勉強会では、河瀬さんが1時間にわたって殺処分問題の現状やそれを解決するために何をする必要があるかについて説明しました。いくつか抜粋して紹介します。殺処分問題の現状
2015年に行政(動物愛護センターや保健所など)で殺処分された犬猫の数は、犬が1万5811匹、猫が6万7091匹です。分かりやすく1日に換算すると犬は43匹、猫は184匹。1時間なら犬は2匹、猫は8匹殺されていることになります。
「保護猫」とは何か
飼い主が亡くなって飼育できる人がいなくなったり、多頭崩壊でレスキューされたり、保健所に持ち込まれたり、地域猫活動中に保護されたりした猫のことを「保護猫」と呼ばれています。
河瀬さんは保護猫の実例として、20歳で保健所に持ち込まれた「とらこ」の話を紹介しました。「とらこ」は、飼い主だった年配の女性が同郷に済む息子の家に引っ越す際、「猫はダメ」と言われて飼育放棄された子です。
ネコリパ岐阜店に移って里親を探していたところ、新聞記事で知った方がわざわざ東京から来て新しい家族になってくれました。そして先日、余生を幸せに過ごして寿命を迎えたと連絡があったそうです。

「さくら猫」って何?
「さくら猫」は、TNR活動で不妊去勢手術を受けた猫のことです。「TNR」は「Trap(捕獲して)」「Neuter(不妊去勢手術を行い)」「Return(元の場所に戻す)」の略で、Neuterには中性という意味があります。不妊去勢手術で麻酔を使う際に、手術済みの目印として耳に切れ込みを入れます。これにより手術済みの猫が再び捕獲されないようにしているのです。カットした耳の形がサクラの花びらに似ていることから「さくら猫」と呼ばれています。
野良猫問題は環境問題
河瀬さんは、野良猫問題は温暖化問題と一緒で、好き嫌いに関係なく、全ての人で解決しなければいけない問題だと説明します。日本にいる猫は、「ツシマヤマネコ」と「イリオモテヤマネコ」を除いてすべて「イエネコ」という種類で、野生種は存在しません。

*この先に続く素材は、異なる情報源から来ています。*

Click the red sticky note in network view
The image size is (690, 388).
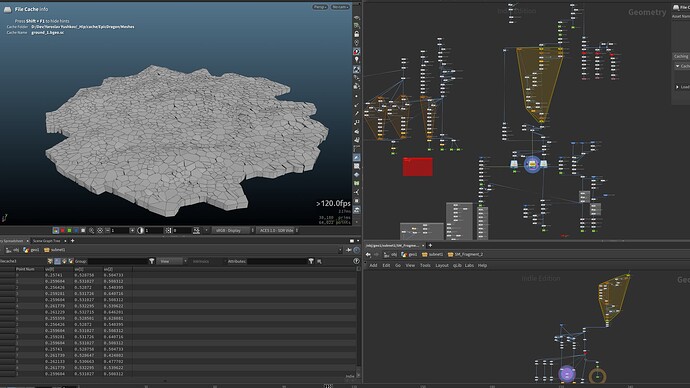418,167
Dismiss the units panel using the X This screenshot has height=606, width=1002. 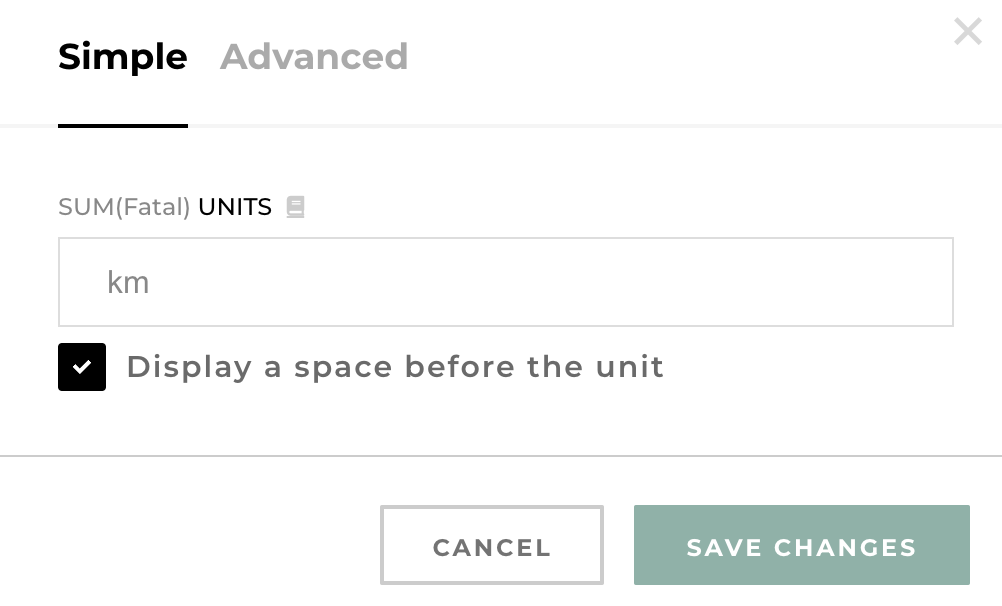(x=967, y=32)
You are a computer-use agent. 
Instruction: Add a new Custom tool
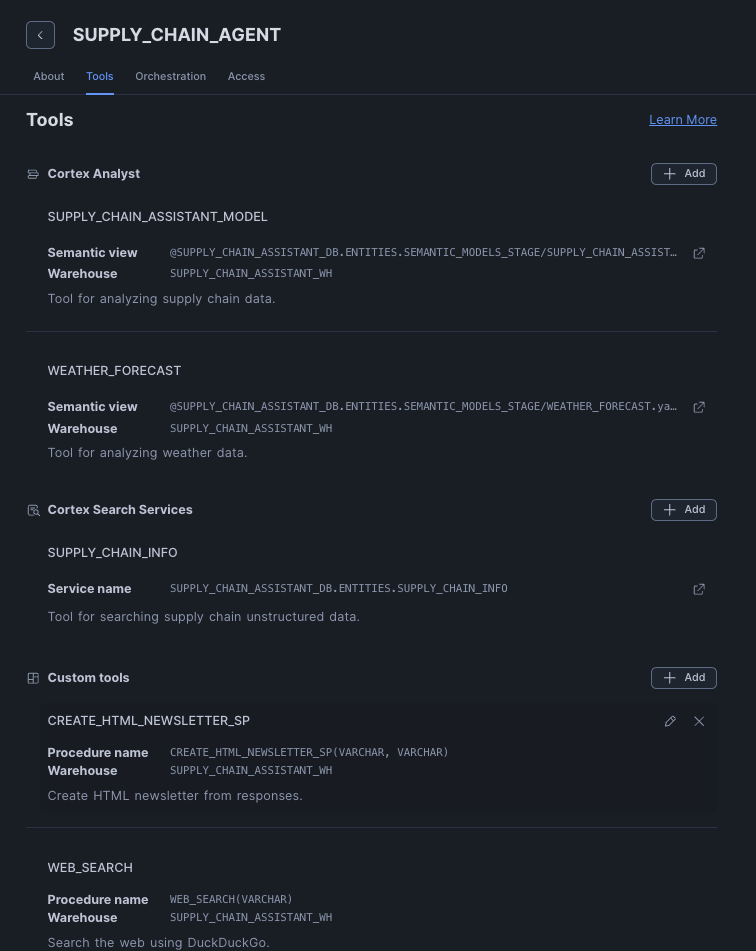[x=684, y=678]
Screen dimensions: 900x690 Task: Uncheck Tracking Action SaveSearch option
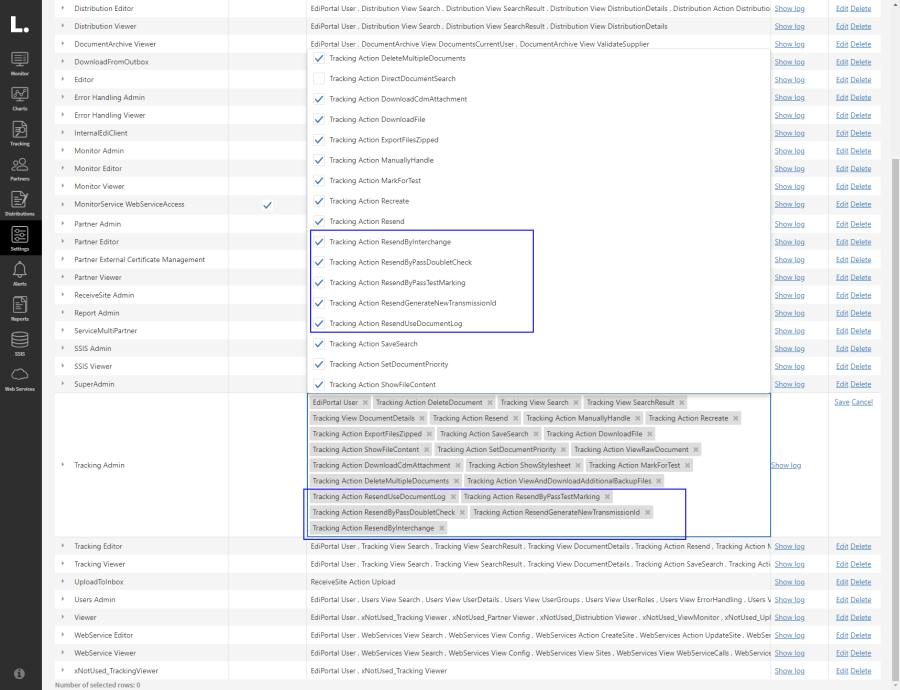point(319,344)
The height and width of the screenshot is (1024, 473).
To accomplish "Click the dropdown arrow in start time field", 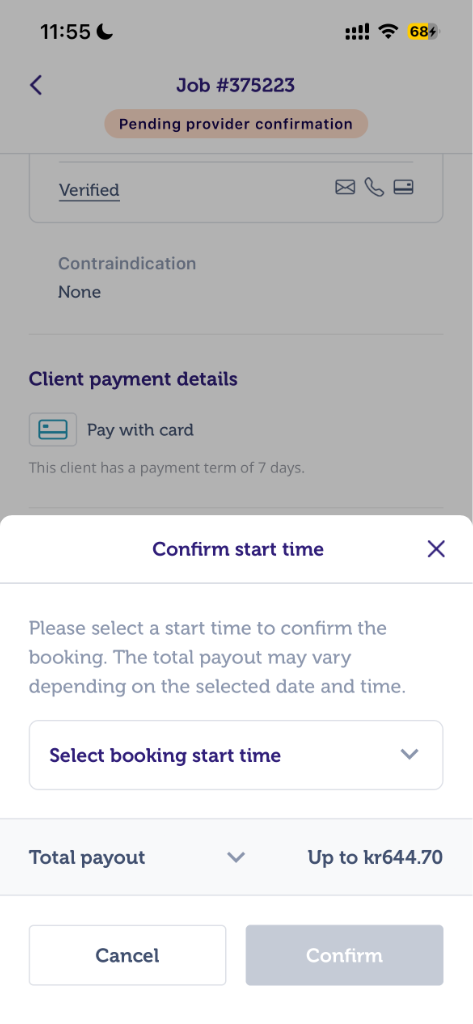I will (x=409, y=755).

つまり野良猫というのは「飼い主のいない猫」であり、「飼い主のいらない猫」ではないということです。そして人間社会は、猫にとって非常に過酷な環境です。ペットの猫は平均寿命が15年ほどですが、野良猫の平均寿命は3年ほど。保護しなければ、野良猫は交通事故で死んだり、飢えたり、冬を越せなかったり、もしくは殺処分されたりしてしまうのです。
最近では、TNRで不妊去勢手術をして、餌やりや糞の管理をしている地域猫活動のボランティアさんが増えてきました。無責任な餌やりとは全く異なる活動です。河瀬さんは、ぜひそういった活動をされている方に、感謝の気持ちを持ってくださいと伝えました。

最後に、セミナーの感想として河瀬さんがFacebookに投稿されたコメントを紹介します。「まだまだ保護猫のこと発信力が全然足りない。今のままでのやり方とかでは、多くの人に知ってもらえず、自己満足の活動になっちゃう。発信力足りないってことしっかりと認識しなければと思い知りました」(原文ママ)
島忠とネコリパブリックは今後、共同でのキャンペーンやイベントを企画しているとのことです。情報が入り次第、ペトことでも紹介していきます。